Podróż Krtek, Národní divadlo i Vondráčková czyli Sylwester w Pradze
Nowy Rok 2009 przywitaliśmy w Pradze. Polecieliśmy tam na 4 dni z zamiarem zobaczenia tego i owego i spędzenia sylwestrowej nocy na świeżym ( mroźnym ) powietrzu. Zamieszkaliśmy w hotelu IBIS, skąd mieliśmy na piechotkę w miarę blisko do Starówki i Mostu Karola. Nasz ulubiony przystanek tramwajowy to "Národní divadlo"... ( czyli teatr narodowy )

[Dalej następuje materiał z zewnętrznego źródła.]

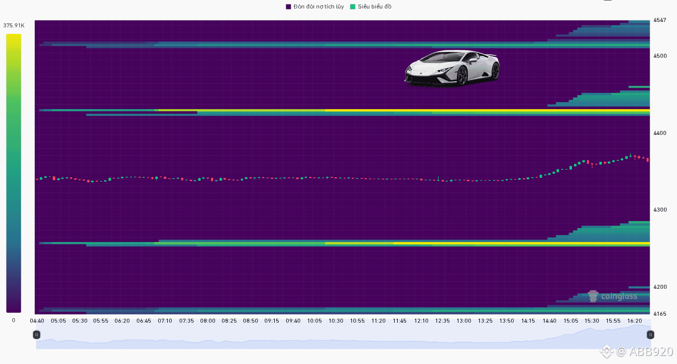Click the purple legend square icon
This screenshot has width=677, height=364.
coord(288,6)
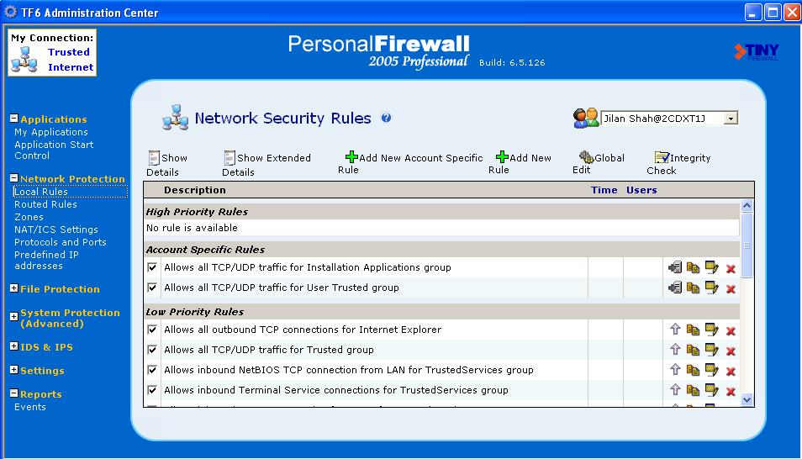Click the Show Extended Details icon
This screenshot has height=459, width=802.
230,157
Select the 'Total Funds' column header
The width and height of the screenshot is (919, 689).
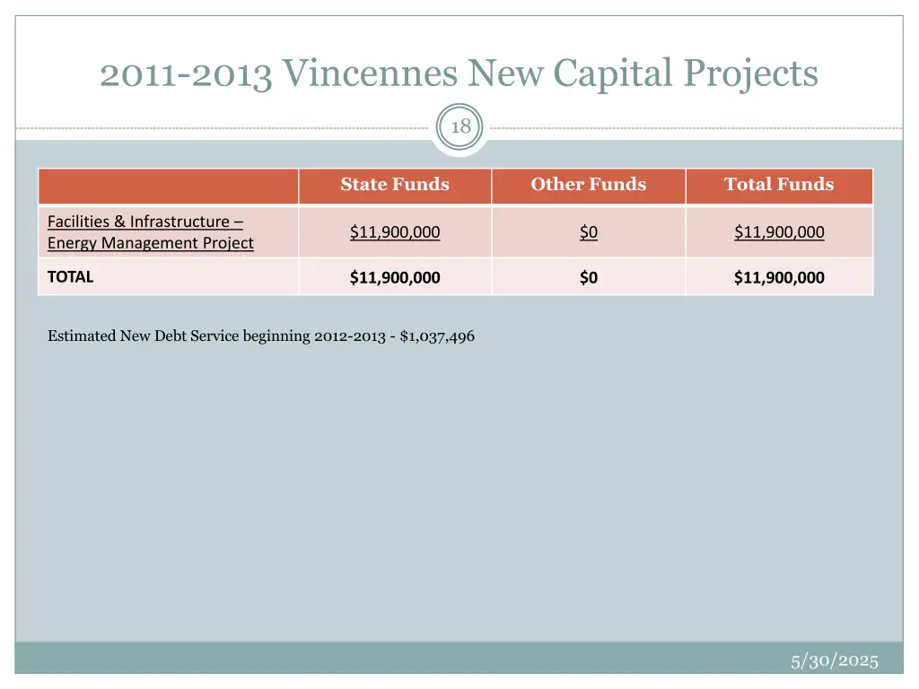(x=779, y=185)
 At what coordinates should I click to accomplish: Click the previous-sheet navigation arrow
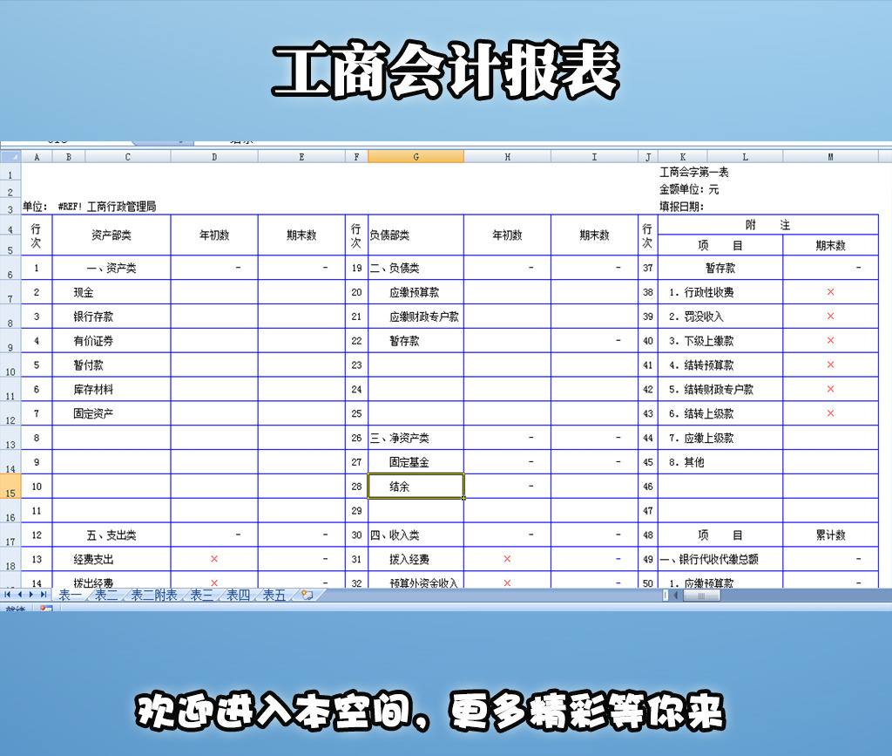18,594
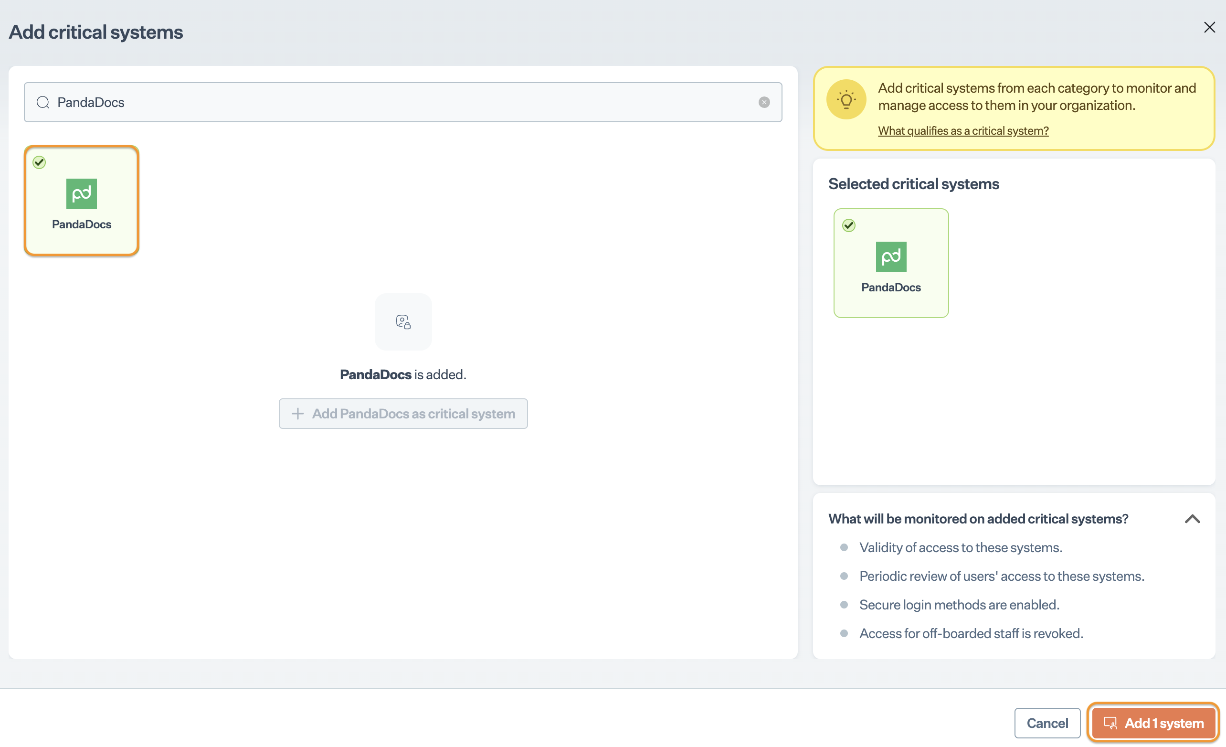The height and width of the screenshot is (747, 1226).
Task: Collapse the monitored systems section
Action: 1192,519
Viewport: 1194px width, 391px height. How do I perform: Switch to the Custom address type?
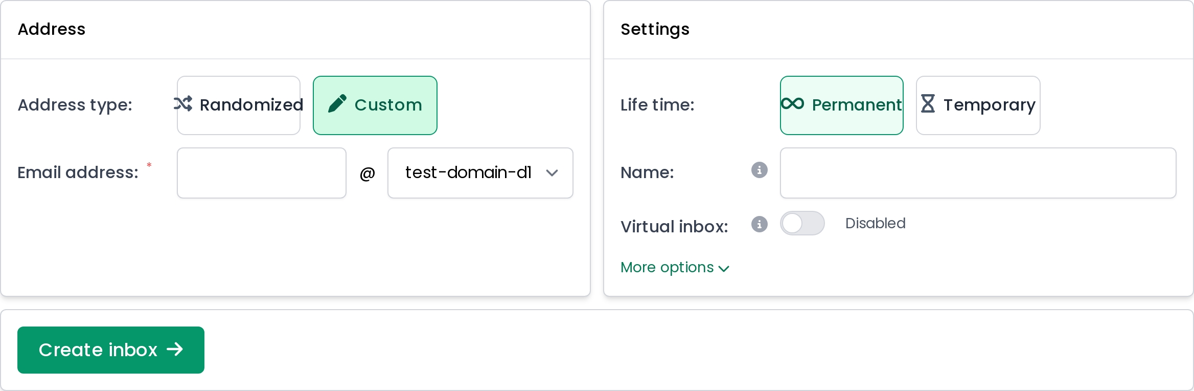coord(375,104)
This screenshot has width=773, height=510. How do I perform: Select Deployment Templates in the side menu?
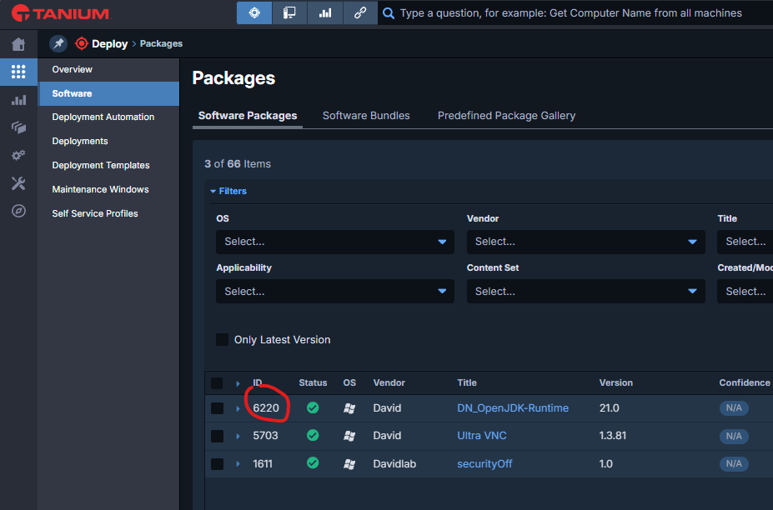tap(101, 165)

Jeśli chodzi o muzea - tym razem "relaksacyjnie" odwiedziliśmy muzeum seksu oraz z "ciarkami na plecach" muzeum tortur, gdzie zobaczyć można było najprzemyślniejsze techniki torturowania ludzkiej rasy...
Most Karola - tłum ludzi i remont...to moje główne wspomnienia....szczerze mówiąc nawet nie chciało nam się przechodzić na drugą stronę mostu, bo nie lubimy czuć się jak sardynki w puszce...
Sylwester - zimno, ale za to z Vondráčkovą na telebimie ( niestety nie na żywo ;-) - ikona czeskiego popu jak zwykle pokazała klasę ;-) Czesi ją kochają - niezależnie od wieku !!! Czekaliśmy tylko na moment aż dołączy do niej Karel Gott...no ale widocznie miał inne plany !!!
Najfajniejszy obrazek - w nocnym sklepie Arab z Murzynem rozmawiający po czesku ;-) A kochany krecik łypał do nas okiem prawie z każdej wystawy....
Grudzień 2008 / Styczeń 2009
Zaloguj się, aby skomentować tę podróż
Komentarze
-
Byłem dwukrotnie, we wrześniu 1998 oraz w styczniu 2008. Mimo, że za drugim razem kaczka z knedlami nie smakowała już tak samo dobrze jak dziesięć lat wcześniej, miasto urzekło mnie ponadprzeciętnie.
-
Ja byłam w czerwcu i trafiłam na zimną i deszczową Pragę. Przyznaję Praga jest piękna.
-
peany głosić będę nad przepiękną latarnią... z muzeum woskowego sporo fotek, a z drugiego jakoś mało ;-)
no i po raz kolejny powiem, że Praga jest piękna!